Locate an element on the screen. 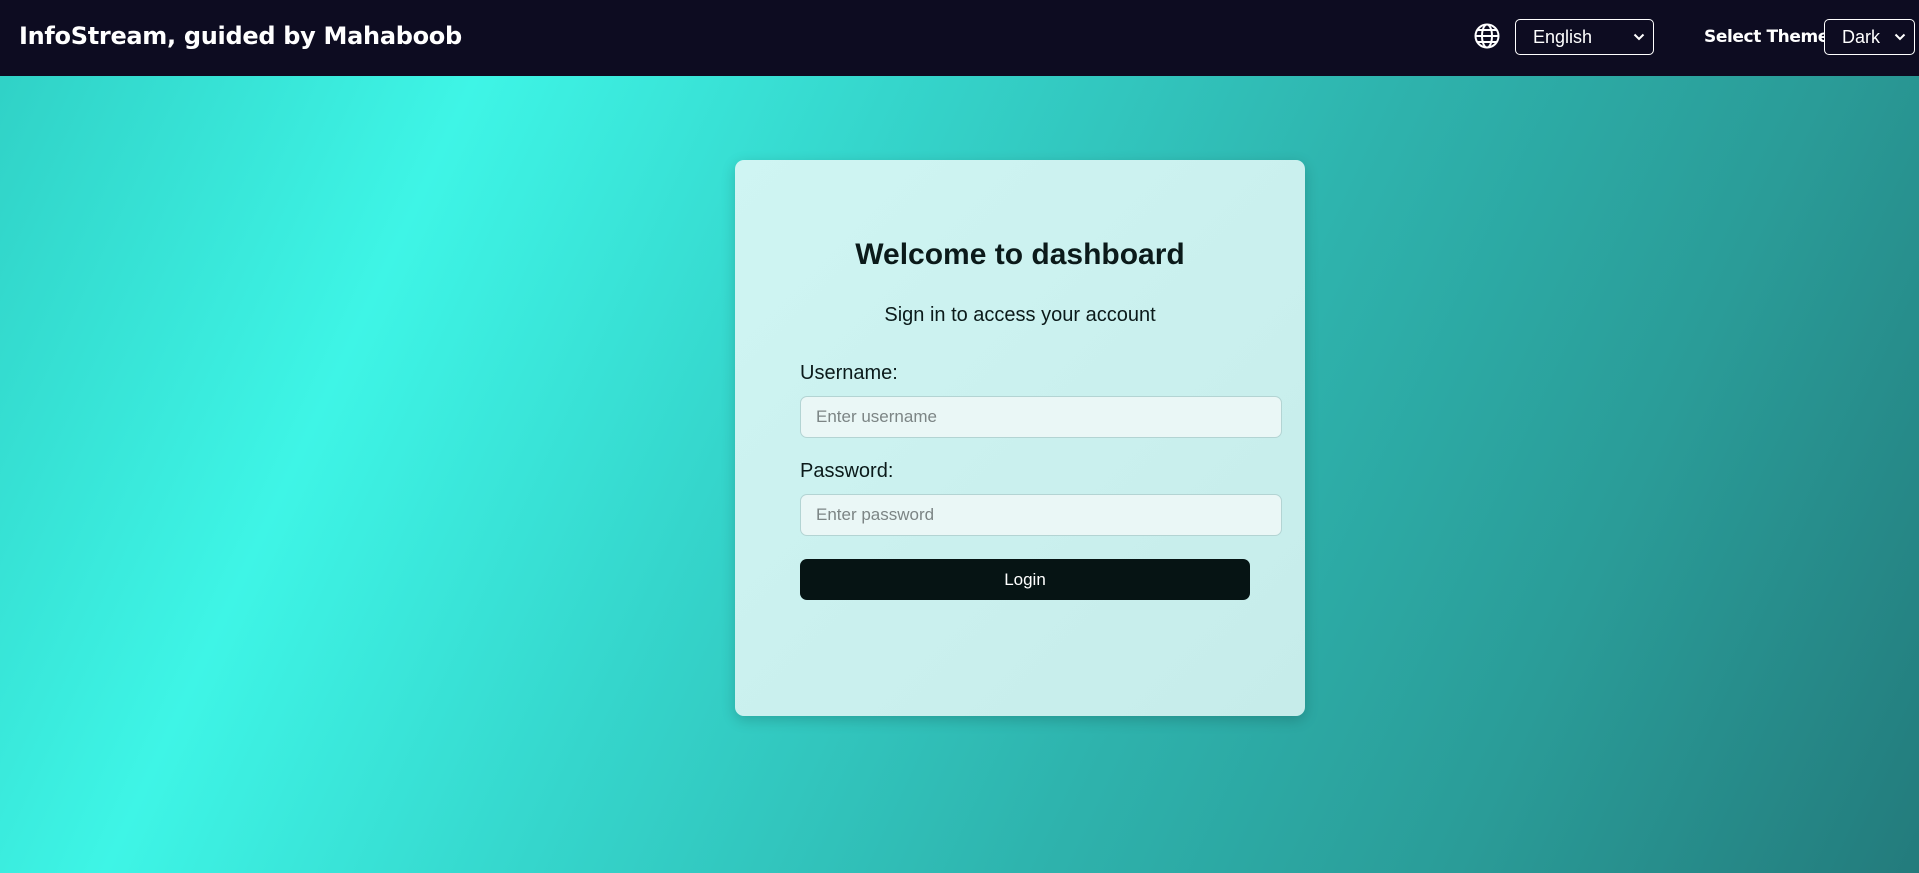  theme-select-value: Dark is located at coordinates (1862, 36).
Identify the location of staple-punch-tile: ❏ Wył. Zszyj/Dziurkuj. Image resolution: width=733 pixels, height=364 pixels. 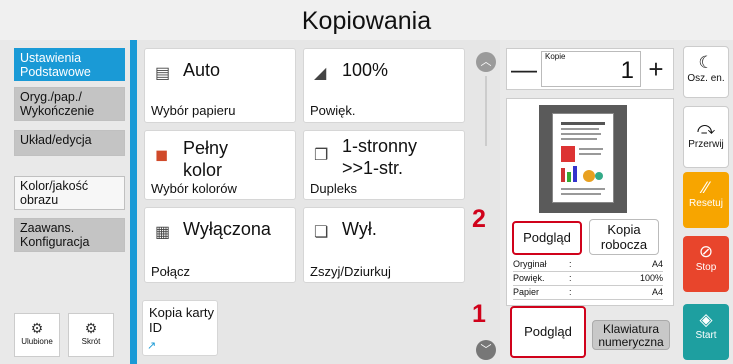
(384, 245).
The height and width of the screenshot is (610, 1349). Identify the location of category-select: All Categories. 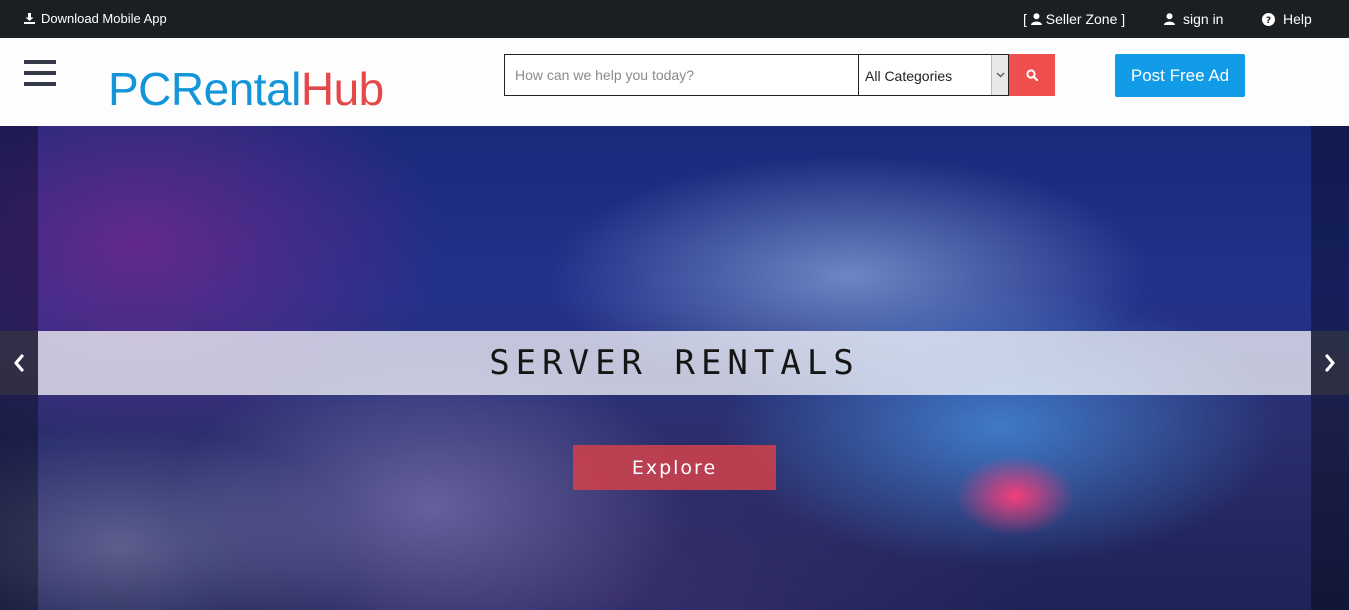
(934, 75).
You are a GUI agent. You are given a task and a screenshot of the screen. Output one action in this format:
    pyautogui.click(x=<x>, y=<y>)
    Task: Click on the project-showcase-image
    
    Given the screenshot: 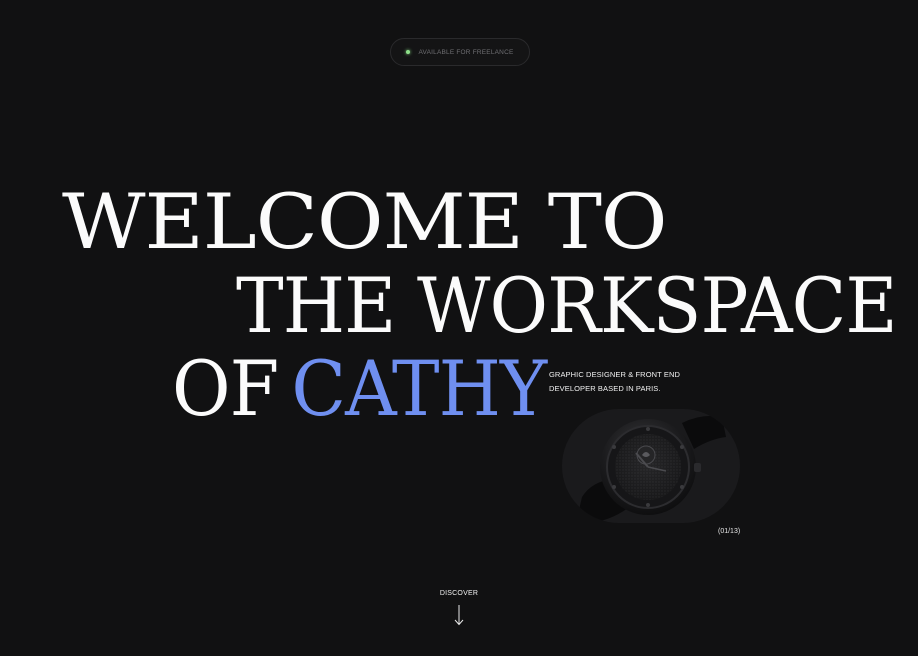 What is the action you would take?
    pyautogui.click(x=651, y=466)
    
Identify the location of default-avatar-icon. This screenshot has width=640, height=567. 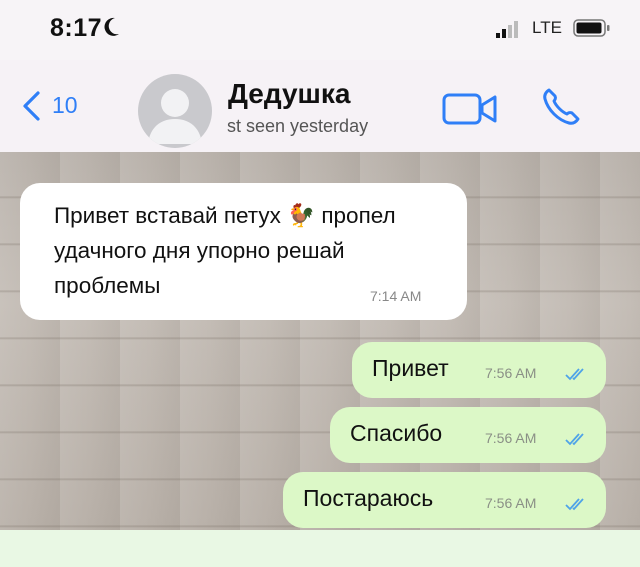
(175, 116).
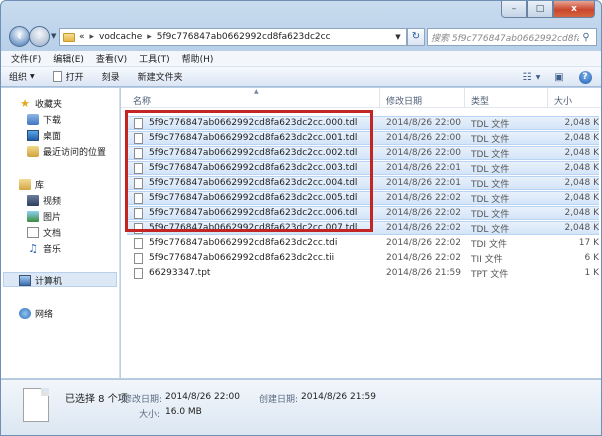 The width and height of the screenshot is (602, 436). Describe the element at coordinates (44, 216) in the screenshot. I see `nav-item-pictures: 图片` at that location.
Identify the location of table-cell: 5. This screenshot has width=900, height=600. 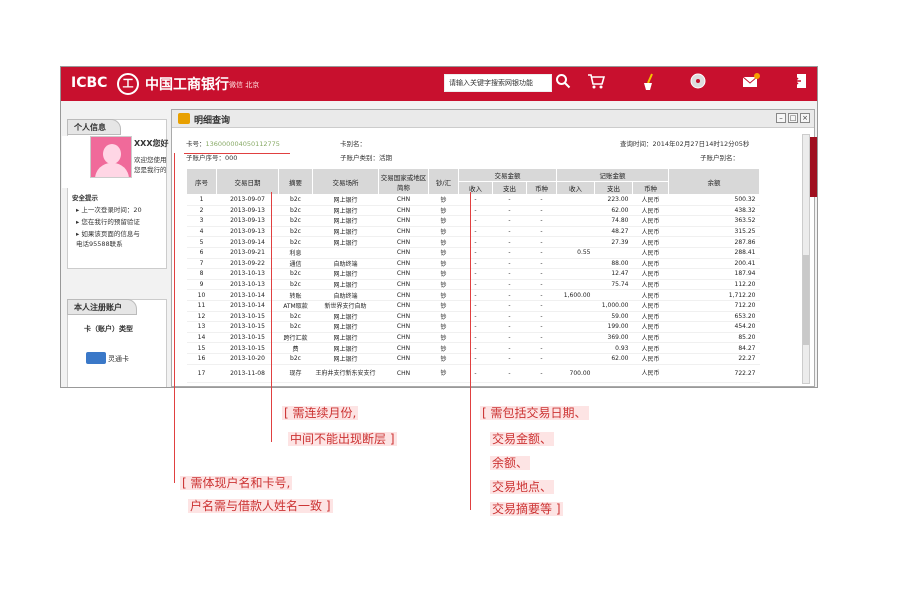
(202, 242).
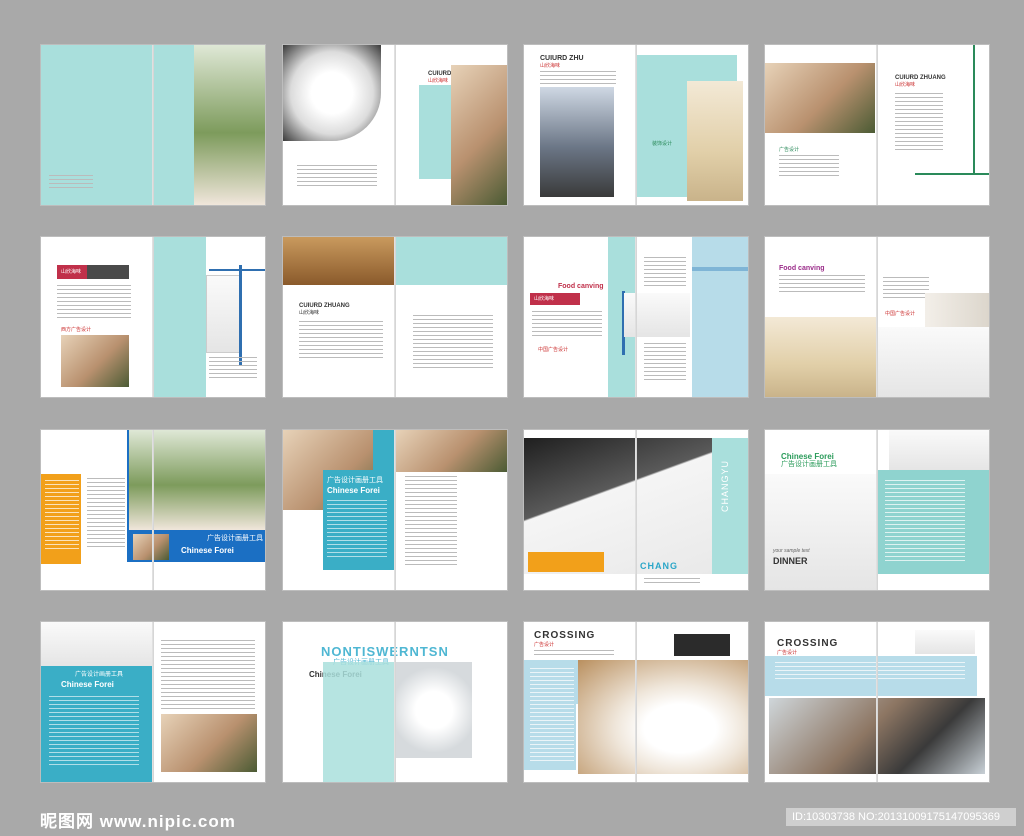  I want to click on kitchen-photo, so click(821, 357).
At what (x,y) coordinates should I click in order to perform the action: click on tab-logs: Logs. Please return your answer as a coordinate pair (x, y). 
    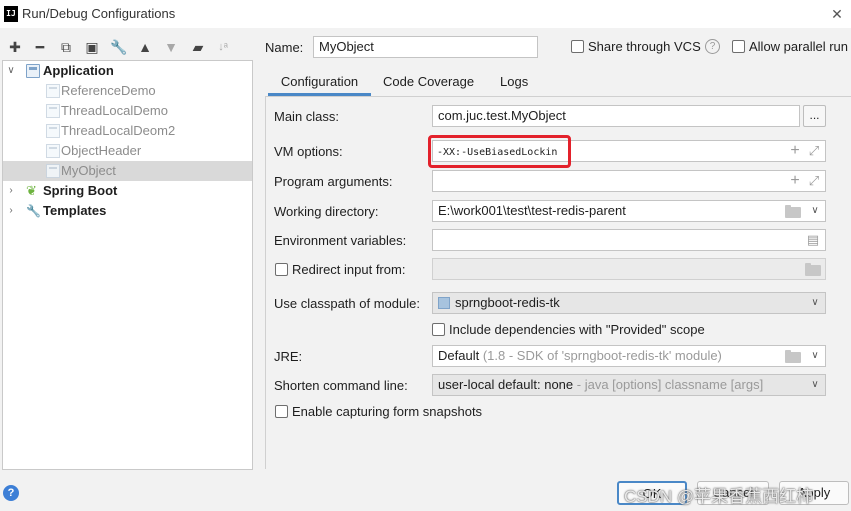
    Looking at the image, I should click on (514, 84).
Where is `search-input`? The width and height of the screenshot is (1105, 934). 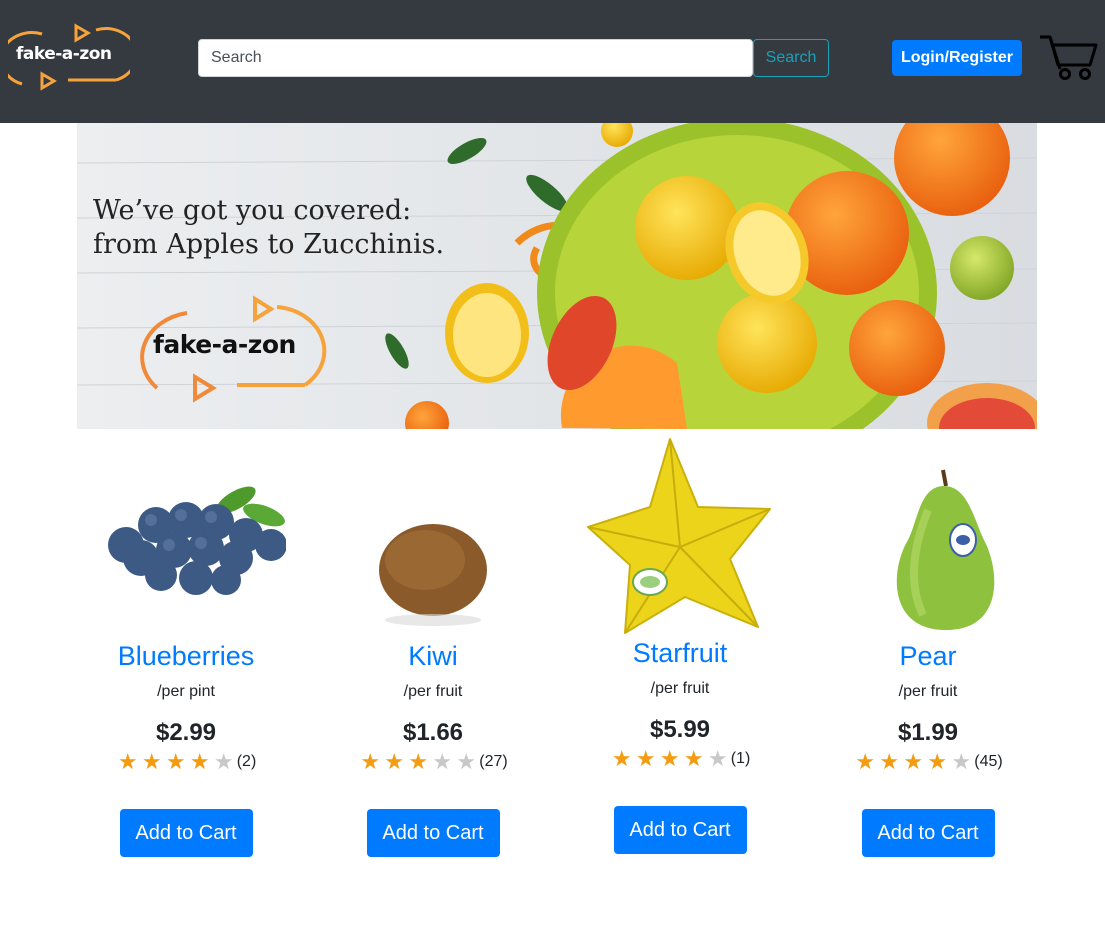
search-input is located at coordinates (476, 58).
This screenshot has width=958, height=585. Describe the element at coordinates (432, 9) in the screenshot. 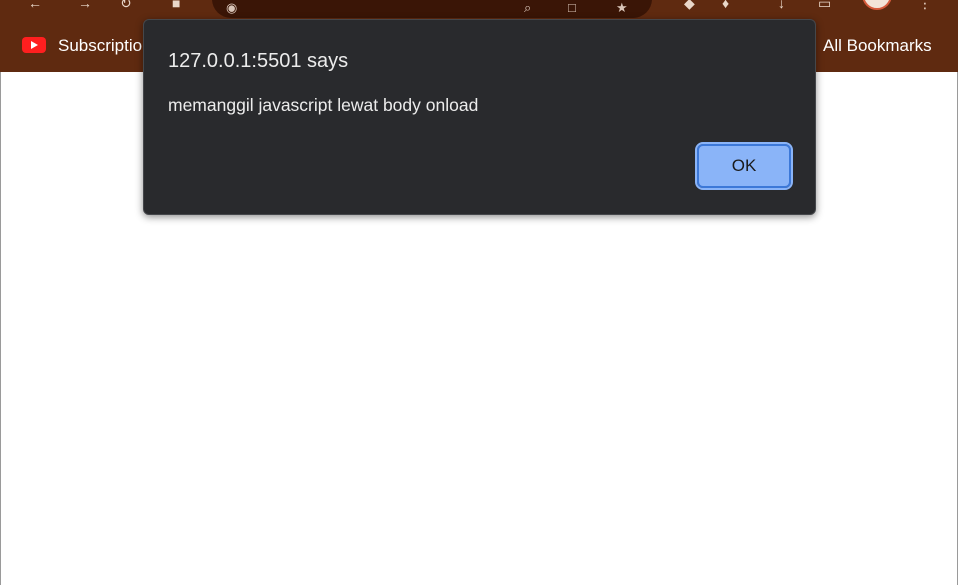

I see `address-bar: ◉ ⌕ □ ★` at that location.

---*---

Copy the data word for word, starting at the line that contains "is (1105, 934)." and continuing through the end of the data. Leave the pictures out of your copy.

Where is `search-input`? The width and height of the screenshot is (1105, 934). 
search-input is located at coordinates (476, 58).
This screenshot has width=958, height=585. Describe the element at coordinates (432, 9) in the screenshot. 

I see `address-bar: ◉ ⌕ □ ★` at that location.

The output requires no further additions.